(Text shown)
If you’re sitting around thinking “I’m too sad to write today” keep in mind that this is a day you may want to be writing because it’s close. If you’re sitting around thinking “I’m too angry to write today” try harnessing that stress and riding it like wild, untameable animal.
I love flash fiction pieces that are not at all right-brain rational. Pieces that are filled with longing, urgency, sadness, poetry— something not ever expressed in just that way before.
Memorable flash contains a kind of illogical grace. Harnessing oneself to an emotion is how we get there— and it’s like strapping oneself to a shooting star.
The best flash fiction lives in a dreamlike burst of meaning. For the reader it’s like looking up at the bright desert sky at night and thinking—I don’t need to see anything else to know I’m human.
The key to making this happen as a writer lives in how deeply we feel it.
It is very much like love itself.
Prompt: Read the below stories and, drawing from an emotional place that feels close to you, write a story set in a strange land , ie the desert, Siberia, etc. For an additional challenge see if you can incorporate one or more of the following words or images: drift, velvety, husband, mushroom, ghost, puffy tree, feather
Paid subscribers, please feel free to post your stories in the comments section. I look so forward to reading them!
A few Examples:
The Day Before You Find Blackberries Shoved Under the Cabin Door by Frankie McMillan
Somnambulist
She does not know how long she has been lost.

(Data)
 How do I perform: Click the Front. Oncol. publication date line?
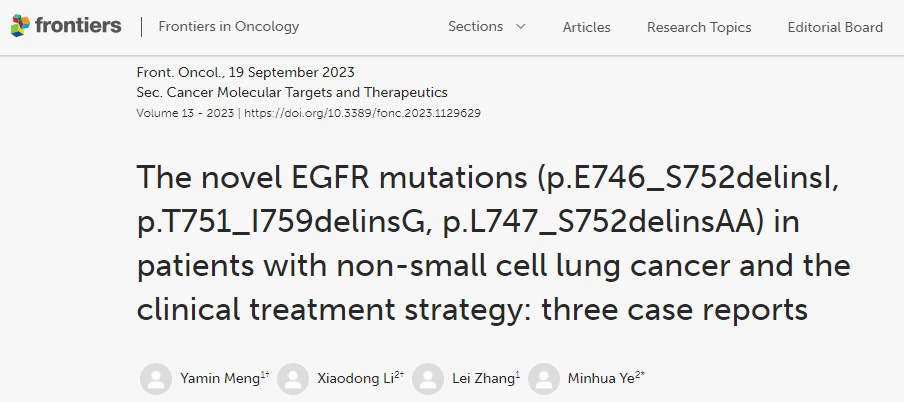click(245, 72)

(Task list)
A - List every word or image that the text on flash fiction offers for the additional challenge in its prompt.
B - Write what comes next in the text on flash fiction, picking up after its final sentence.

(Outputs by task)
A - drift, velvety, husband, mushroom, ghost, puffy tree, feather

B -
Her head is adrift with strangers made from feathers and velvet. Inside the room with no context, she searches for meaning, but cannot remember what it should look like. The hours rush by—turbulent, disheveled, dazzled with the sound of hurricane, as she lies in a fever of nerves and blood. Real sleep eludes her. Walking the halls looking for it to take back to the room with her, she steps past other beds sheet-white as ghosts. An attendant comes to steer her back from where she emerged whispering nonsense about fate and hope. Is that why, when her husband comes to her, he leaves in tears?
When she finally sleeps, she dreams of a silent woman sitting by her bed. Somehow she understands that when they finally speak, the two of them will resume their conversation at precisely the point where they left off. When the visitor holds a cup to the patient’s pale lips, the drink is strong, strange, and drawn from no well. It does not taste of suffering.